The ADSL standard (ANSI T1.413 and ITU G.992.1) allows speeds of as much as 8 Mbps downstream and 1
Mbps upstream. However, few providers offer this speed. Typically, providers offer 512 kbps downstream and 64
kbps upstream (standard service) and 1 Mbps downstream and 256 kbps upstream (premium service).
Within each channel, a modulation scheme similar to V.34 is used, although the sampling rate is 4000 baud
instead of 2400 baud. The line quality in each channel is constantly monitored and the data rate adjusted
continuously as needed, so different channels may have different data rates. The actual data are sent with QAM
modulation, with up to 15 bits per baud, using a constellation diagram analogous to that of
Fig. 2-25(b). With, for
example, 224 downstream channels and 15 bits/baud at 4000 baud, the downstream bandwidth is 13.44 Mbps.

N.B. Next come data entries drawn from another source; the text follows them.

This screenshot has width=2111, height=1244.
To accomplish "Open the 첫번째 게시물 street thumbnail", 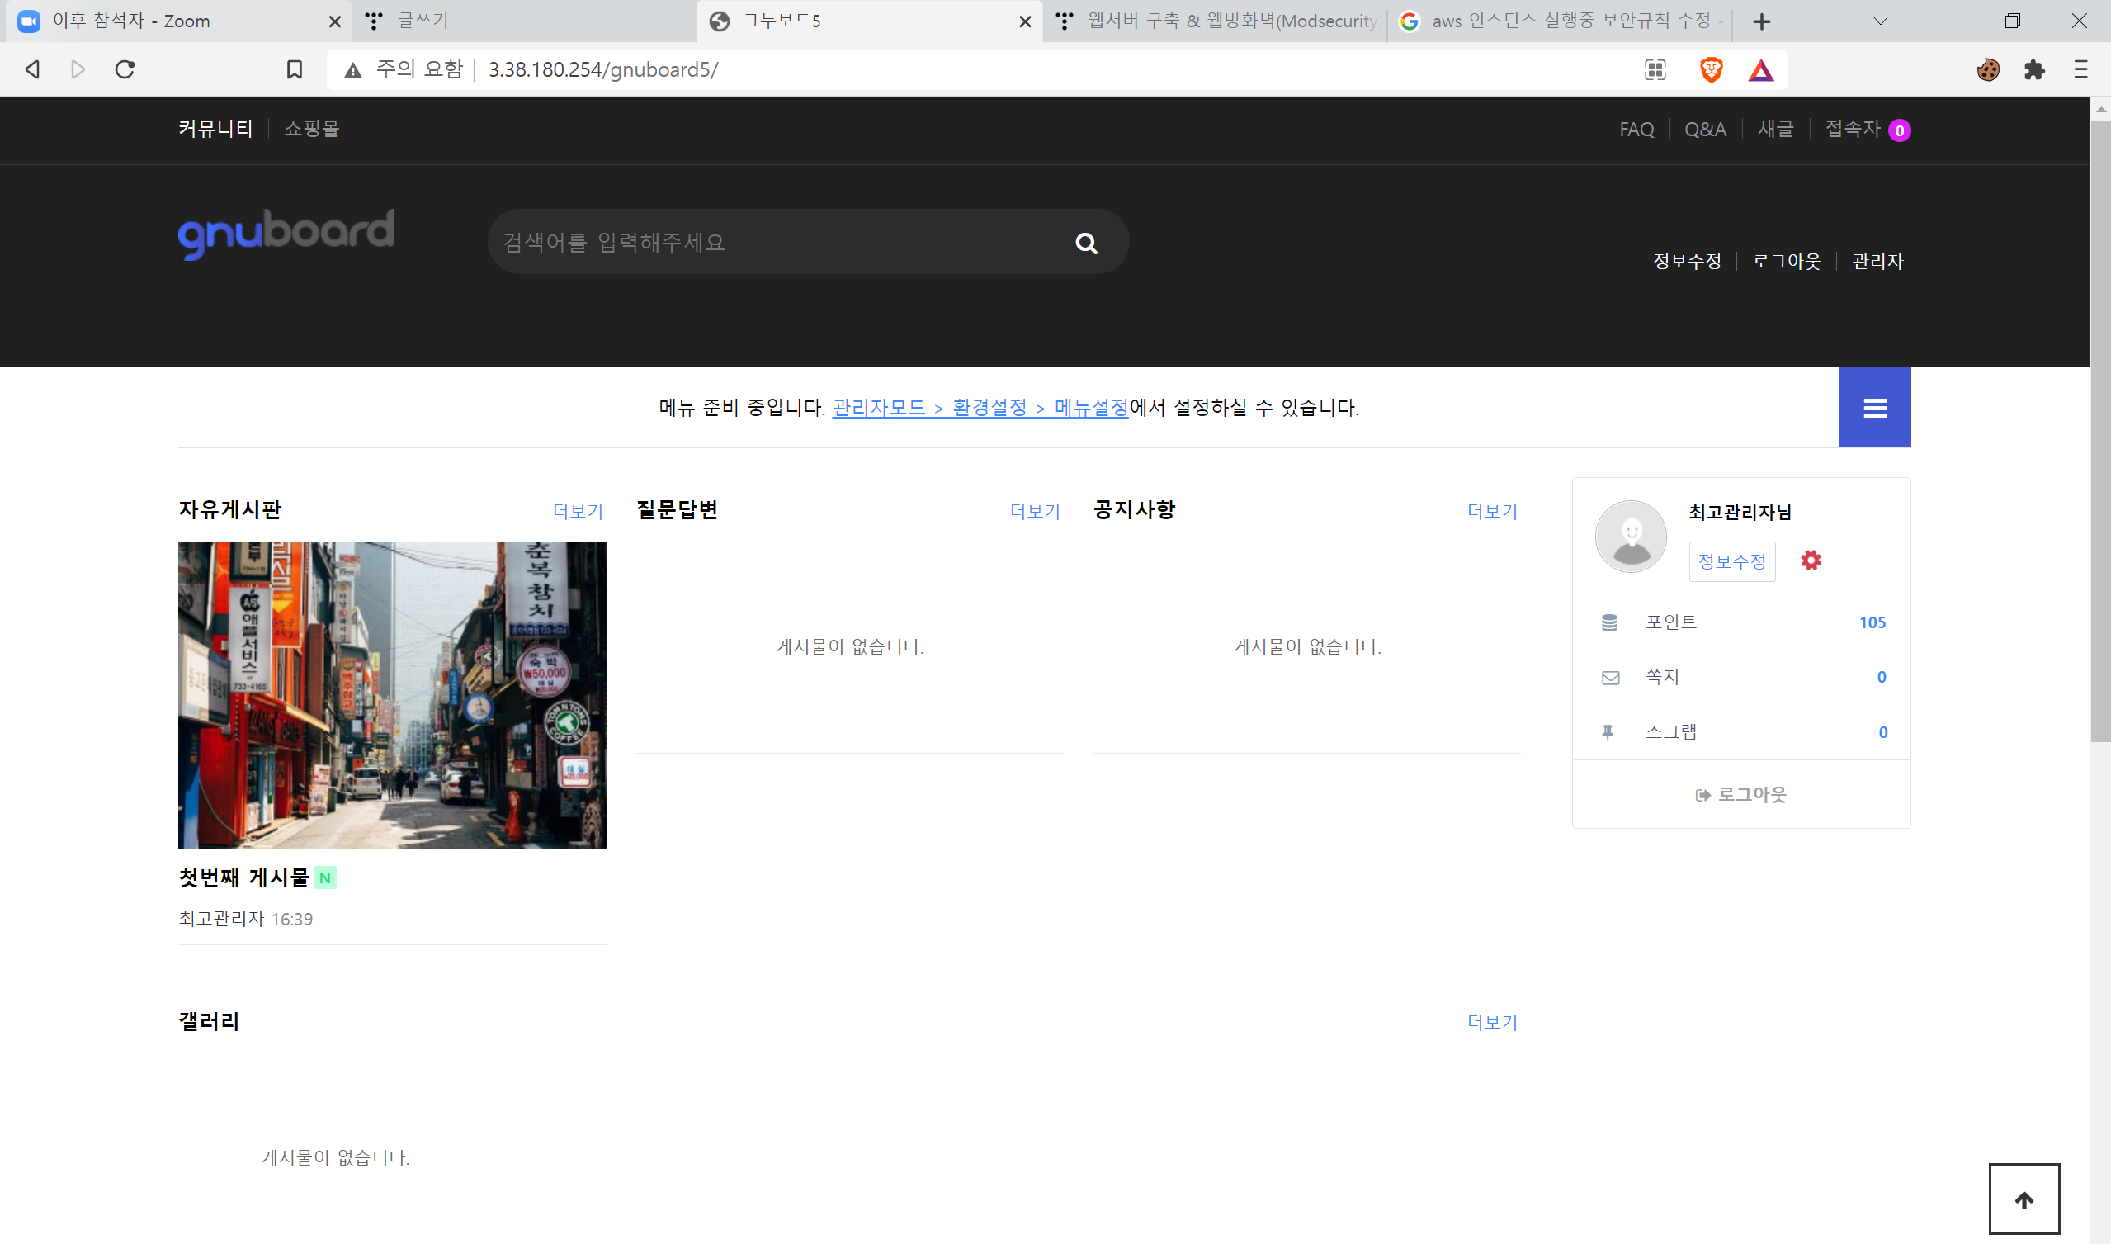I will (391, 695).
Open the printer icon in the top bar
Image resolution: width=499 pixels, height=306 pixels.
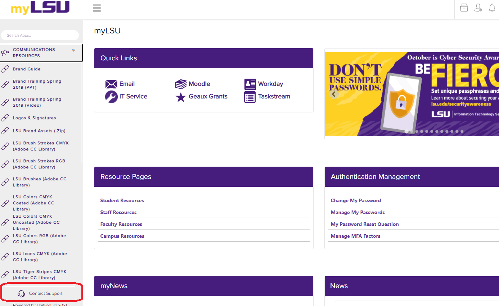tap(464, 7)
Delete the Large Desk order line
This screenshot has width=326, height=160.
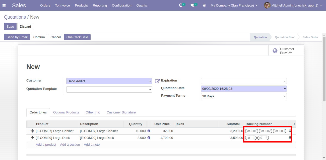pos(290,138)
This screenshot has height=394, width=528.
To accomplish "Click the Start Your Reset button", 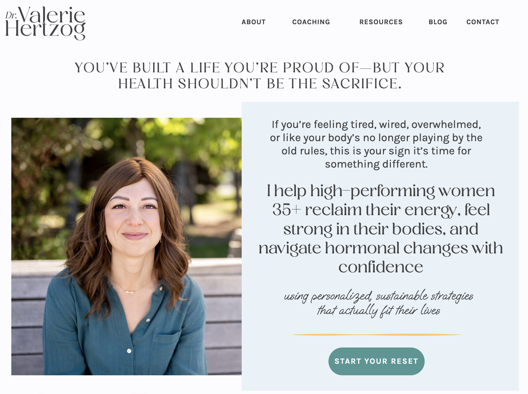I will point(376,361).
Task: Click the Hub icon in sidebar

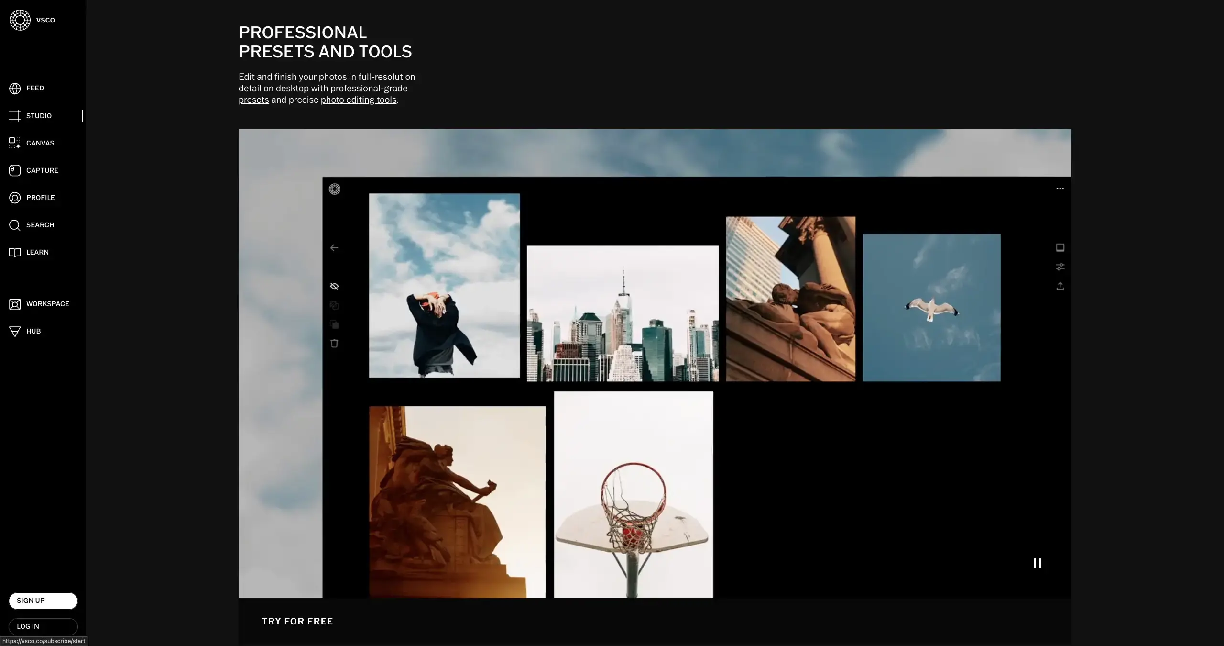Action: (x=14, y=331)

In practice, the signal-to-noise ratio is never good enough to achieve this rate, but 8 Mbps is possible on short
runs over high-quality loops, which is why the standard goes up this far.
A typical ADSL arrangement is shown in Fig. 2-29. In this scheme, a telephone company technician must install
a
NID (Network Interface Device) on the customer's premises. This small plastic box marks the end of the
telephone company's property and the start of the customer's property. Close to the NID (or sometimes
combined with it) is a
splitter, an analog filter that separates the 0-4000 Hz band used by POTS from the data.
The POTS signal is routed to the existing telephone or fax machine, and the data signal is routed to an ADSL
modem. The ADSL modem is actually a digital signal processor that has been set up to act as 250 QAM
modems operating in parallel at different frequencies. Since most current ADSL modems are external, the
computer must be connected to it at high speed. Usually, this is done by putting an Ethernet card in the
computer and operating a very short two-node Ethernet containing only the computer and ADSL modem.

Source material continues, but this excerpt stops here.